Amy Poehler

I read an interview with a 104-year-old man who attributed his longevity to pouring a shot of whiskey into his coffee every morning, so I thought I'd give it a try.

After one sip I realize that if you take something into yourself long enough, give whatever it is you've taken into yourself some time, you'll soon understand it, even the most difficult concepts, like those proposed in theoretical physics.

One of my goals as an author is to be interviewed by the owl I hear almost every morning somewhere in the trees behind my house. Failing that, I'd like to 'appear' on NPR's radio show, 'Fresh Air', so I could make the hostess Terry Gross laugh and giggle reverentially after I answered her breathless questions in Zen Koan's.

I once knew Amy Poehler when she was Hilary Clinton, but hadn't known she's also a fellow author until I heard her interviewed on 'Fresh Air' yesterday. I confess I turned the car radio on by accident and that the dial had somehow slipped all by itself from sports talk to NPR, but anyway there she was talking to Terry Gross.

Amy Poehler, author, told Terry Gross, the Fresh Air person, that when she won her Golden Globe she wanted to sit on the lap of George Clooney. I'm sorry, I was driving on 19th Ave. in San Francisco, but that's all I can remember of the interview, I must've turned the dial back to sports talk.

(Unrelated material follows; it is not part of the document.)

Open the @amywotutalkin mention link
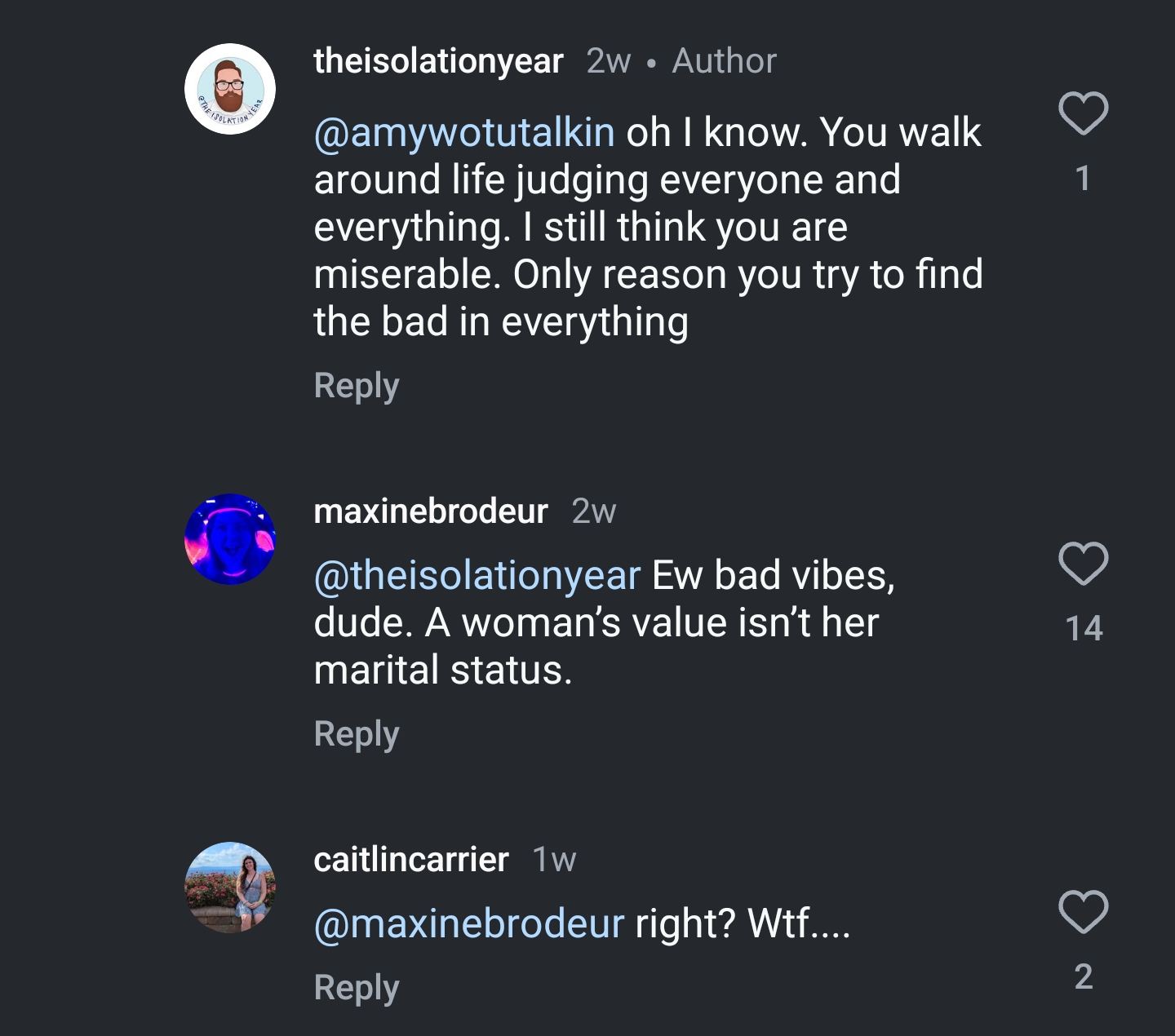Screen dimensions: 1175x1036 coord(464,132)
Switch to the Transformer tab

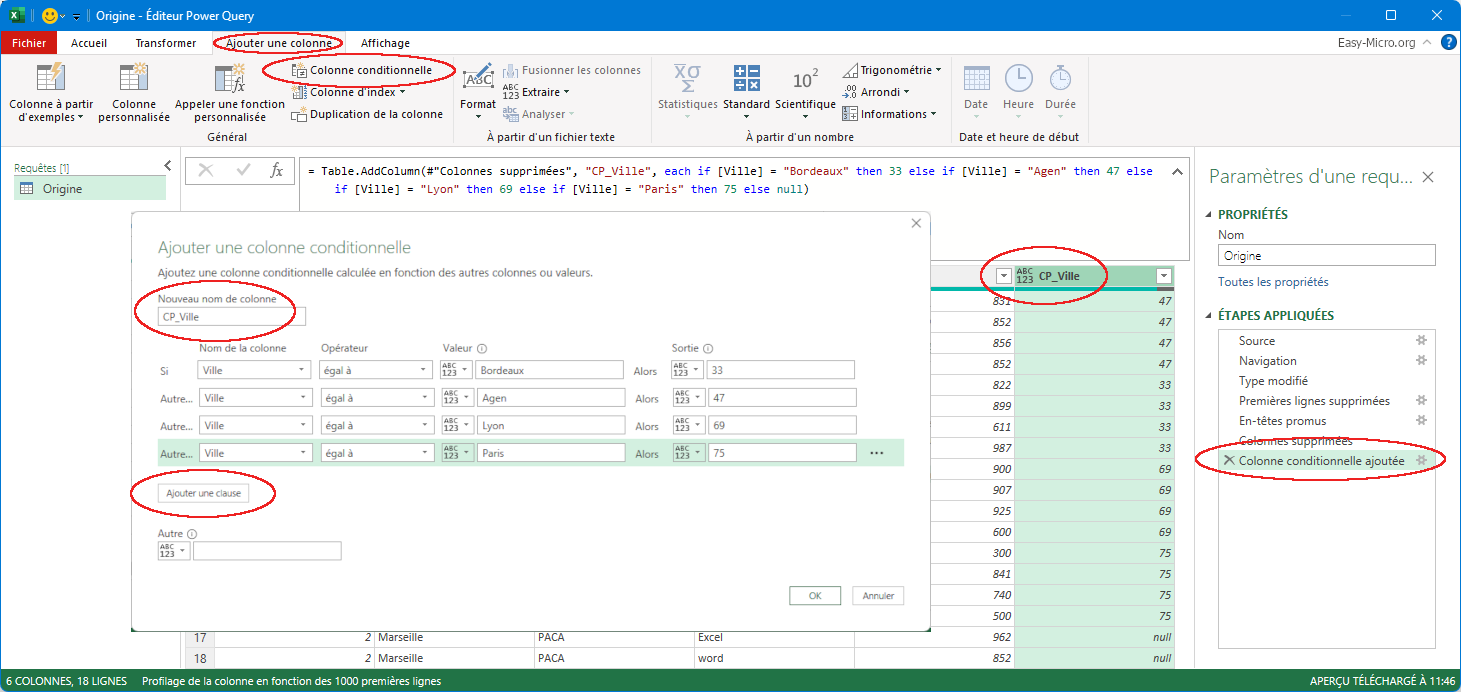(x=166, y=43)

Amy Poehler's new book is "Yes Please." I know this because when I got home in the late afternoon I read the morning's New York Times and saw the full-page ad for Amy's book on the back page of the Main news section.

Having been in advertising in a previous life, I know the back page of any newspaper is a premium position, and buying it costs a pretty penny. A full-page ad in the New York Times runs about a hundred thousand dollars ($100,000), so I'm thinking the ad for Amy Poehler's new book probably ran at about $125,000, give or take.

Whatever; it's not a very good ad, it didn't create in me the desire to buy Amy Poehler's new book, but the cumulative effect of seeing the ad and of hearing, however briefly, Amy Poehler being interviewed by Terry Gross, aroused in me feelings of competitive jealousy, as author and publisher, that can only be mellowed by whiskey.